== Extracted text ==

Today’s comic by Tom Tomorrow is Bizarro Trump:
What you may have missed on Sunday Kos …
- The tax loopholes Donald Trump would write for himself, by David Akadjian
- Misogyny in politics, by Denise Oliver Velez
- A well-crafted system of criminal injustice, by Frank Vyan Walton
- 'He tells it like it is:' The privileged politics of personal insult, by Propane Jane
- Why Hillary Clinton has avoided painting Trump as a byproduct of typical Republican extremism, by Stephen Wolf
- Remembering election night 2008 in Grant Park: Thanks, Obama, by Sher Watts Spooner
- Our delegitimized media created the Donald Trump voter, by Egberto Willies
- Donald Trump represents change? In what universe, by Ian Reifowitz
- International Elections Digest: Landmark peace referendum in Colombia suffers painfully narrow loss, by Daily Kos Elections
• World needs $90 trillion makeover to avoid disaster from climate change:
A gigantic overhaul of the world’s buildings, public transport and energy infrastructure costing trillions of dollars is required if dangerous climate change is to be avoided, according to a major new report.

===

[Problem 1]: Pull out every line in the entries that contains the string "Task".

== Data for this exercise ==

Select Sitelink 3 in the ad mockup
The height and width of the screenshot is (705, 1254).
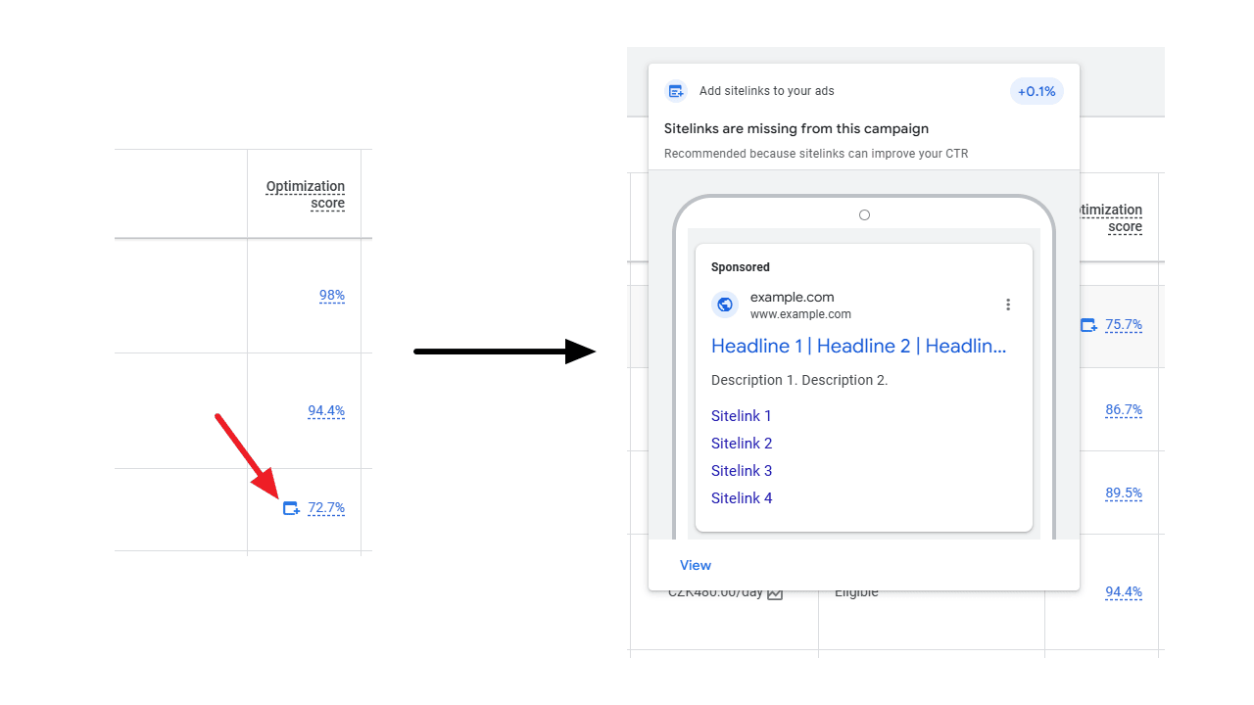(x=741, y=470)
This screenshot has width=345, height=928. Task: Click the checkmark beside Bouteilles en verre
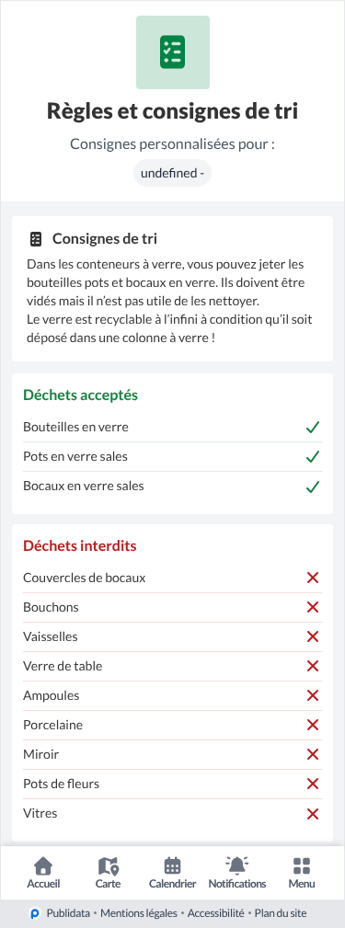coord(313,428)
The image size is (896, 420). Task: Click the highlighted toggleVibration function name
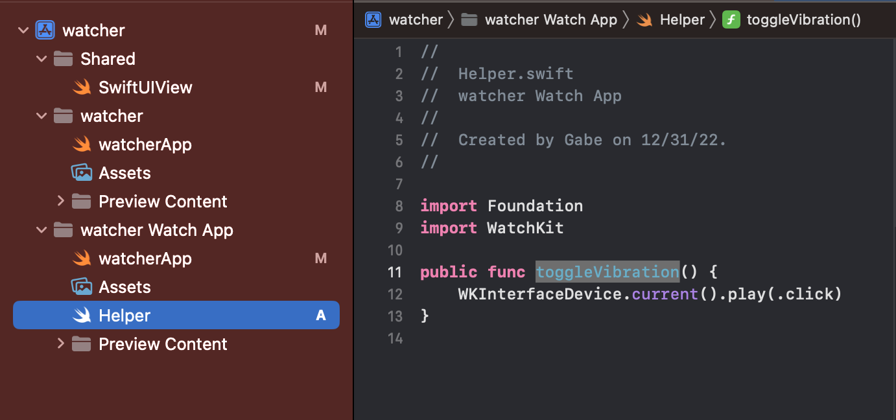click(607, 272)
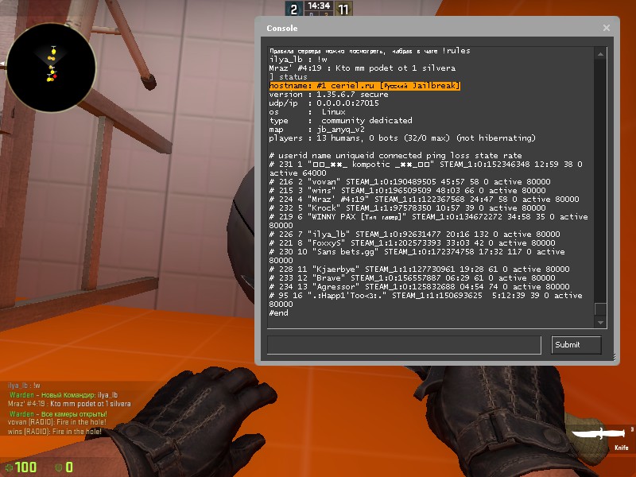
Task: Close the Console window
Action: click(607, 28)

===

[Problem 2]: Write what comes next in the news roundup, starting right after its final sentence.

[Expected output 1]:
This screenshot has width=345, height=928. Task: Click the checkmark beside Bouteilles en verre
The image size is (896, 420). Task: Click the highlighted toggleVibration function name
Task: Close the Console window

[Expected output 2]:
The study by the Global Commission on the Economy and Climate, which is co-chaired by prominent climate economist Lord Nicholas Stern, found that the world is expected to invest about $90tn in infrastructure over the next 15 years, requiring an “urgent” shift to ensure that this money is spent on low-carbon, energy-efficient projects. Such smart investment over the next two or three years could help ameliorate the climate crisis, but “the window for making the right choices is narrow and closing fast”.
• British journalist tries to understand American gun culture. Gary Younge has written a book about the subject. "If very few people have guns, then very few people feel the need for guns. If lots of people have guns, then lots of people feel the need for guns."
• Hopi boy plans to run from Arizona to North Dakota in support of water protectors:
Meet Riley Ortega, a Hopi Spider clan long-distance runner who has every intention of running from Flagstaff, Arizona to Cannonball, North Dakota, near the Standing Rock Nation. His parents, Lori and Erin Ortega fully support their son’s run to North Dakota.
“He will be missing out on the cross country state championship. It’s important to our youth to be part of something bigger than themselves,” said Erin. [...]
“The reason why I want to do this journey is because I want to be able to run for my people that need my help. I want to run for the water because people can live without oil but people need water to live,” said young Ortega.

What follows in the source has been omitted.